Dataset entries
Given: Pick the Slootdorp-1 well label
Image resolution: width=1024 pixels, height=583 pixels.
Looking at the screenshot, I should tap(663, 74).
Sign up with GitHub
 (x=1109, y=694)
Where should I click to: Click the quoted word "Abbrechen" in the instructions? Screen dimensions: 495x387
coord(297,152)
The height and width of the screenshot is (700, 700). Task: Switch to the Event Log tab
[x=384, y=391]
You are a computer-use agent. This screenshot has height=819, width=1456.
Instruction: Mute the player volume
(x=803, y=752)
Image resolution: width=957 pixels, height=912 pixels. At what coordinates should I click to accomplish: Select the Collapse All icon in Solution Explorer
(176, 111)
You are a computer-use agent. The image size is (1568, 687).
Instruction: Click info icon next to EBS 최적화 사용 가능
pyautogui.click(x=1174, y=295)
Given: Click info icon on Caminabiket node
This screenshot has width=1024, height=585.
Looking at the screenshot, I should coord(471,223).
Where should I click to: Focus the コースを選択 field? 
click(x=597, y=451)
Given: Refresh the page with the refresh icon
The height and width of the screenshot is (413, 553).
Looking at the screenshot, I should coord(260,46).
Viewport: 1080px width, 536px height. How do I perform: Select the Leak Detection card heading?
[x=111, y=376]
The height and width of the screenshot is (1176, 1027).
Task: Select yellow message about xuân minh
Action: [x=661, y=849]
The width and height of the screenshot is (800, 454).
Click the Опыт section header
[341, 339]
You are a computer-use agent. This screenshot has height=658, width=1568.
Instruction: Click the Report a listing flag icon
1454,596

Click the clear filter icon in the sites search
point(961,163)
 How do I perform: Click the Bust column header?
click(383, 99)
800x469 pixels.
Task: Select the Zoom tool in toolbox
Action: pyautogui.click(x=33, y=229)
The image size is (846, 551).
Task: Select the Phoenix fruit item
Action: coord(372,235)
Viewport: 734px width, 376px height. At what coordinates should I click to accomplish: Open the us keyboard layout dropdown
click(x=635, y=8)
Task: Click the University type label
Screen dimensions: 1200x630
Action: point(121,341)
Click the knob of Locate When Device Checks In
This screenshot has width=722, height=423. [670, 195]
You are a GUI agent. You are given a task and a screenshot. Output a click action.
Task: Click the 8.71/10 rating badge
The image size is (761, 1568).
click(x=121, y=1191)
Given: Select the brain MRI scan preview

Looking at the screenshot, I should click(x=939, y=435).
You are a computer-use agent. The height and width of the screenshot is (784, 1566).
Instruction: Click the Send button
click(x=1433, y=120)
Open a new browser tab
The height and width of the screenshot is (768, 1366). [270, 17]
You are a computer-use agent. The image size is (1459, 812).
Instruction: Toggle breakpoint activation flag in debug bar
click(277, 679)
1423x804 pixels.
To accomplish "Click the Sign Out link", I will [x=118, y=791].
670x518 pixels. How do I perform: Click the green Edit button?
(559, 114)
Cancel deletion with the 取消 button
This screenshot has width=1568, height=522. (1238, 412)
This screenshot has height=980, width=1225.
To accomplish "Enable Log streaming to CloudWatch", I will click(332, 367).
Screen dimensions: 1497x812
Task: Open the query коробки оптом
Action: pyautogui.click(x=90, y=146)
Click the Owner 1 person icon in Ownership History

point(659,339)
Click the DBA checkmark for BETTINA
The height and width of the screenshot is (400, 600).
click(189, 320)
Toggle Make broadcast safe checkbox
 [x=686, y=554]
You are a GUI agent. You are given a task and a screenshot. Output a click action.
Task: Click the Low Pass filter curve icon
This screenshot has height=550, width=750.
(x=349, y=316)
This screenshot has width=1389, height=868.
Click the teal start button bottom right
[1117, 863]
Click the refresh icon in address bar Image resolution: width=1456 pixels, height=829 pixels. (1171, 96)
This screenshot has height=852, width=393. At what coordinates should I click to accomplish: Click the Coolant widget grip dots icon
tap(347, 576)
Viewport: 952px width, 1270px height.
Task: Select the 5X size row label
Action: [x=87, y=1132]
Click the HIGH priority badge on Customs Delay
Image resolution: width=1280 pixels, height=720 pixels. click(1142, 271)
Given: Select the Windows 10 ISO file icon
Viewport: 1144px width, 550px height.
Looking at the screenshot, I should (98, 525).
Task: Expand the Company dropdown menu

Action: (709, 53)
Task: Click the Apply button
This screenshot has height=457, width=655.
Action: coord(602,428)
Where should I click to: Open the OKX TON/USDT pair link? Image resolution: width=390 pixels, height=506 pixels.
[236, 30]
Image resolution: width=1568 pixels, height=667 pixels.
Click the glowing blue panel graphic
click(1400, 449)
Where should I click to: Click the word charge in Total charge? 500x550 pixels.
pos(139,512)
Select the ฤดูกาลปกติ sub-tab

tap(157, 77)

Task description:
What the exercise needs is every record again, word for word.

Task solution:
Given: Pick the Slootdorp-1 well label
Image resolution: width=1024 pixels, height=583 pixels.
Looking at the screenshot, I should tap(663, 74).
Sign up with GitHub
 (x=1109, y=694)
Where should I click to: Click the quoted word "Abbrechen" in the instructions? Screen dimensions: 495x387
coord(297,152)
The height and width of the screenshot is (700, 700). Task: Switch to the Event Log tab
[x=384, y=391]
You are a computer-use agent. This screenshot has height=819, width=1456.
Instruction: Mute the player volume
(x=803, y=752)
Image resolution: width=957 pixels, height=912 pixels. At what coordinates should I click to accomplish: Select the Collapse All icon in Solution Explorer
(176, 111)
You are a computer-use agent. The image size is (1568, 687).
Instruction: Click info icon next to EBS 최적화 사용 가능
pyautogui.click(x=1174, y=295)
Given: Click info icon on Caminabiket node
This screenshot has width=1024, height=585.
Looking at the screenshot, I should coord(471,223).
Where should I click to: Focus the コースを選択 field? 
click(x=597, y=451)
Given: Refresh the page with the refresh icon
The height and width of the screenshot is (413, 553).
Looking at the screenshot, I should coord(260,46).
Viewport: 1080px width, 536px height. How do I perform: Select the Leak Detection card heading?
[x=111, y=376]
The height and width of the screenshot is (1176, 1027).
Task: Select yellow message about xuân minh
Action: [x=661, y=849]
The width and height of the screenshot is (800, 454).
Click the Опыт section header
[341, 339]
You are a computer-use agent. This screenshot has height=658, width=1568.
Instruction: Click the Report a listing flag icon
1454,596

Click the clear filter icon in the sites search
point(961,163)
 How do I perform: Click the Bust column header?
click(383, 99)
800x469 pixels.
Task: Select the Zoom tool in toolbox
Action: pyautogui.click(x=33, y=229)
The image size is (846, 551).
Task: Select the Phoenix fruit item
Action: coord(372,235)
Viewport: 734px width, 376px height. At what coordinates should I click to accomplish: Open the us keyboard layout dropdown
click(x=635, y=8)
Task: Click the University type label
Screen dimensions: 1200x630
Action: point(121,341)
Click the knob of Locate When Device Checks In
This screenshot has width=722, height=423. [670, 195]
You are a GUI agent. You are given a task and a screenshot. Output a click action.
Task: Click the 8.71/10 rating badge
The image size is (761, 1568).
click(x=121, y=1191)
Given: Select the brain MRI scan preview

Looking at the screenshot, I should click(x=939, y=435).
You are a computer-use agent. The height and width of the screenshot is (784, 1566).
Instruction: Click the Send button
click(x=1433, y=120)
Open a new browser tab
The height and width of the screenshot is (768, 1366). [270, 17]
You are a computer-use agent. The image size is (1459, 812).
Instruction: Toggle breakpoint activation flag in debug bar
click(277, 679)
1423x804 pixels.
To accomplish "Click the Sign Out link", I will [x=118, y=791].
670x518 pixels. How do I perform: Click the green Edit button?
(559, 114)
Cancel deletion with the 取消 button
This screenshot has width=1568, height=522. (1238, 412)
This screenshot has height=980, width=1225.
To accomplish "Enable Log streaming to CloudWatch", I will click(332, 367).
Screen dimensions: 1497x812
Task: Open the query коробки оптом
Action: pyautogui.click(x=90, y=146)
Click the Owner 1 person icon in Ownership History

point(659,339)
Click the DBA checkmark for BETTINA
The height and width of the screenshot is (400, 600).
click(189, 320)
Toggle Make broadcast safe checkbox
 [x=686, y=554]
You are a GUI agent. You are given a task and a screenshot. Output a click action.
Task: Click the Low Pass filter curve icon
This screenshot has height=550, width=750.
(x=349, y=316)
This screenshot has width=1389, height=868.
Click the teal start button bottom right
[1117, 863]
Click the refresh icon in address bar Image resolution: width=1456 pixels, height=829 pixels. (1171, 96)
This screenshot has height=852, width=393. At what coordinates should I click to accomplish: Click the Coolant widget grip dots icon
tap(347, 576)
Viewport: 952px width, 1270px height.
Task: Select the 5X size row label
Action: [x=87, y=1132]
Click the HIGH priority badge on Customs Delay
Image resolution: width=1280 pixels, height=720 pixels. click(1142, 271)
Given: Select the Windows 10 ISO file icon
Viewport: 1144px width, 550px height.
Looking at the screenshot, I should (98, 525).
Task: Expand the Company dropdown menu

Action: (709, 53)
Task: Click the Apply button
This screenshot has height=457, width=655.
Action: coord(602,428)
Where should I click to: Open the OKX TON/USDT pair link? Image resolution: width=390 pixels, height=506 pixels.
[236, 30]
Image resolution: width=1568 pixels, height=667 pixels.
Click the glowing blue panel graphic
click(1400, 449)
Where should I click to: Click the word charge in Total charge? 500x550 pixels.
pos(139,512)
Select the ฤดูกาลปกติ sub-tab

tap(157, 77)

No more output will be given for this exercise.